Sunday, October 20, 2019

Christians Need To Speak Up, Or Lose the Right To Speak

I didn't watch the Democrat Presidential debates, but I did hear the advertisement put on by the Freedom From Religion Foundation that ran during the debate.  I heard it on the radio the next day and I was appalled.  There is no Constitutional right to not hear or see anything related to God or religion. Indeed, the Constitution, rightly understood, allows each of us to practice his or her religion as his or her consceince may require. That may mean those who do not want to participate may hear prayers being said. They don't have to participate.

Interestingly, Tom Trinko today at the  American Thinker in an article entitled Atheists Call For Establishing Atheism As The National Religion makes the point that atheism itself is a religion. He makes a case for the notion that atheists live by faith just as much as those who believe in the God of Creation, but with less evidence or reason.
The FFRF works hard to impose its faith-based beliefs on America by using dishonest judges to exclude people of faith from the public square. They're constantly suing to end voluntary prayer in public settings. They apparently believe that the 3% of Americans who are atheist have the right to never hear anything religious, and the 84-plus percent of Americans who are religious have to shut up and sit down as a result.
The reality is that atheism is based on pure blind faith and hence is a faith-based belief system just like every other religion.
Atheism is a faith-based belief system because while atheists lack a belief in God, their position depends on them believing a number of other things that they can't prove to be true, including:
- God is unlikely — they use that to reject all evidence for God, saying it's not good enough. We don't have free will — Professor Hawking has shown that if there is no God, then we can't have free will, but we know that we do have free will.
- Everything in the universe can be explained by purely physical causes — science is a process, and it says nothing about what it will or won't explain, so this is a purely blind, faith-based claim. But if there is anything in the universe that isn't based on purely physical things there must be a god of some sort.
- The Bible is wrong — atheists can't prove that the accounts by men who died under torture rather than deny that they saw Jesus rise from the dead is wrong; they can only have blind faith that it is wrong.
- All of the miracles in the past 2,000 years are fake — given that atheist scientists and doctors have declared that multiple miracles are inexplicable, this atheist belief is based on faith, not facts.
While Trinko is concerned about our Constitutional rights, which it is true are based on the fact that they are inalienable, given to use by our Creator.
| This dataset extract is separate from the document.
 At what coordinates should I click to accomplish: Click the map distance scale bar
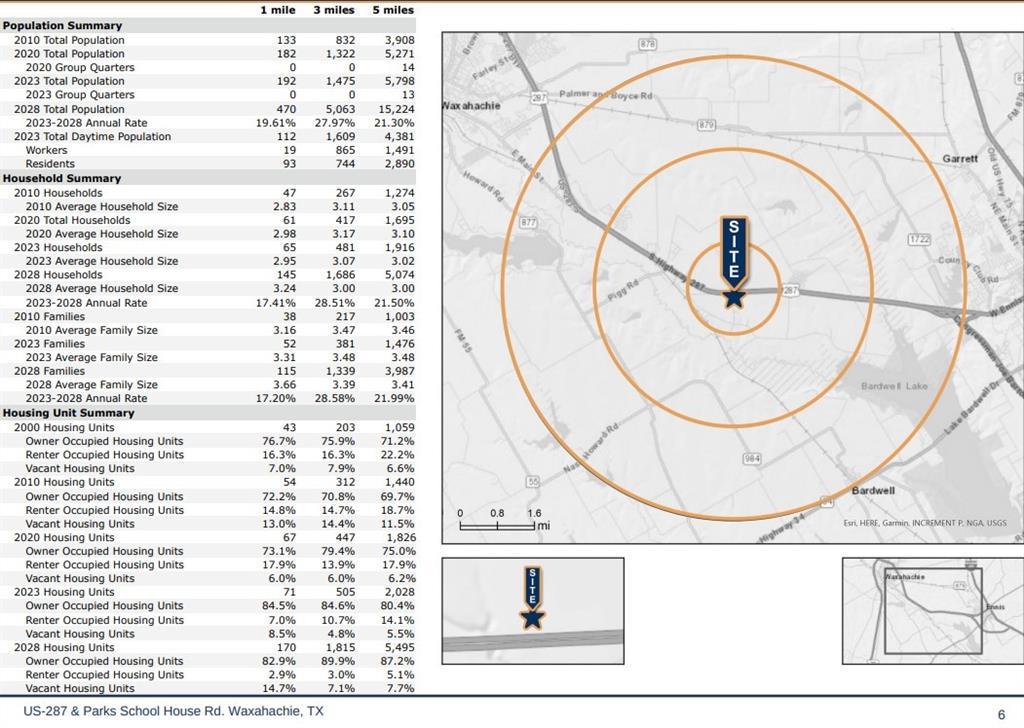[x=497, y=525]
They can not be taken from us by any man, or government. Indeed, when a government attempts to deny these rights, that government becomes illegitimate, and subject to being overthrown by the people.
The idea that men, not God, are the source of our rights can lead to unimaginable horror. Both slavery and the Holocaust were the results of the government defining certain human beings to not be persons and hence to not have rights. So long as we believe that our rights are from God, then we know that government can't revoke them.
But if the FFRF and the Democrats win and all our rights are suddenly not inalienable, we will be headed down a very dangerous path, with the freedom of groups of Americans existing only so long as the political party in power supports those rights.
However, my concern is of course my rights, but more important is my need to follow what I believe to be the Biblical form of Christianity. The Democrats have said that if a church does not go along with the LGBTQxyz agenda, or abortion, or indeed any of the left's ever changing agenda, there will be consequences.  No doubt those consequences will become more severe as they discover that the tax codes will not scare us sufficiently.

But noting that the final books of the Bible were written within 60 years of the Crucifixion, it can not be changed.  Oh, surely some people try to "reinterpret" the Biblical truth just as some judges try to "reinterpret" the Constitution.  But neither can be held to be legitimate.  The Bible can not be changed, and the Constitution can only be changed by the methods written into that document.
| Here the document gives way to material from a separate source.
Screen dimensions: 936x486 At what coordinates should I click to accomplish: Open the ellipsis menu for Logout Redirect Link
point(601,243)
Please go read the whole article.  It is well worth your time.

Changing courses slightly, Tim Wildmon has an article article at  Townhall.com entitled Five Truths Most Americans Are Afraid to Say. These truths include that God matters, that Absolute Truth matters, that Strong Marriages and Families matter, that the Bible matters, and that the Church matters.
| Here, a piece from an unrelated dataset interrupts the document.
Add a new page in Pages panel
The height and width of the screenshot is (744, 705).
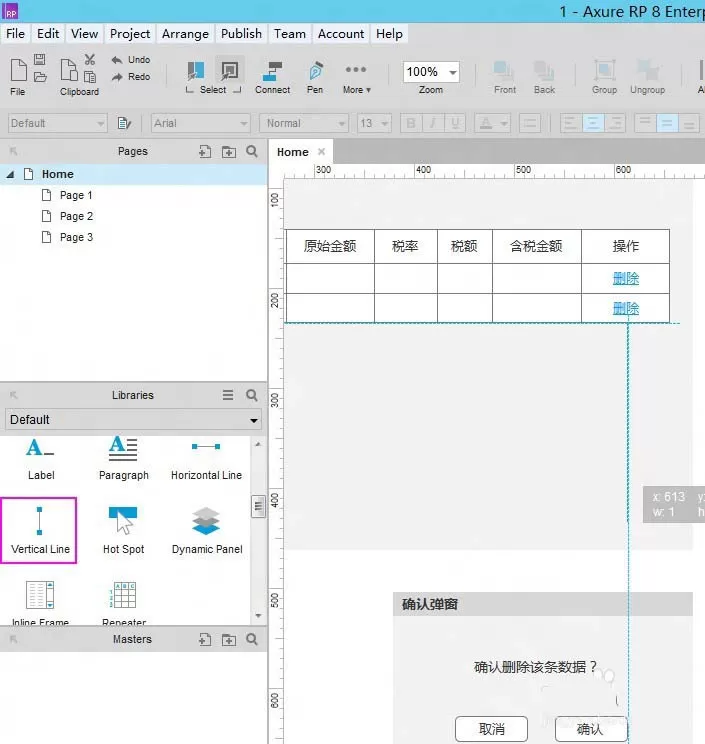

These things do indeed matter. If more of the people believe these things, the culture survives. If they cease to believe that these Truths matter, God is quite willing to let the culture go its own way. There is always, of course, a remnant who cling to the Bible and their churches. But God wants a relationship with His people, and if someone doesn't want a relationship, God will not force it. He will find someone else.

In the Old Testament, when a country falls, it's fall is attributed to God.  God withdraws his support for those nations who do not seek God's will.  But God is also merciful, and as the Prophet Jonah found out, if a country repents, God spares that country.

We Christians need to speak up, or we may lose the right to speak up.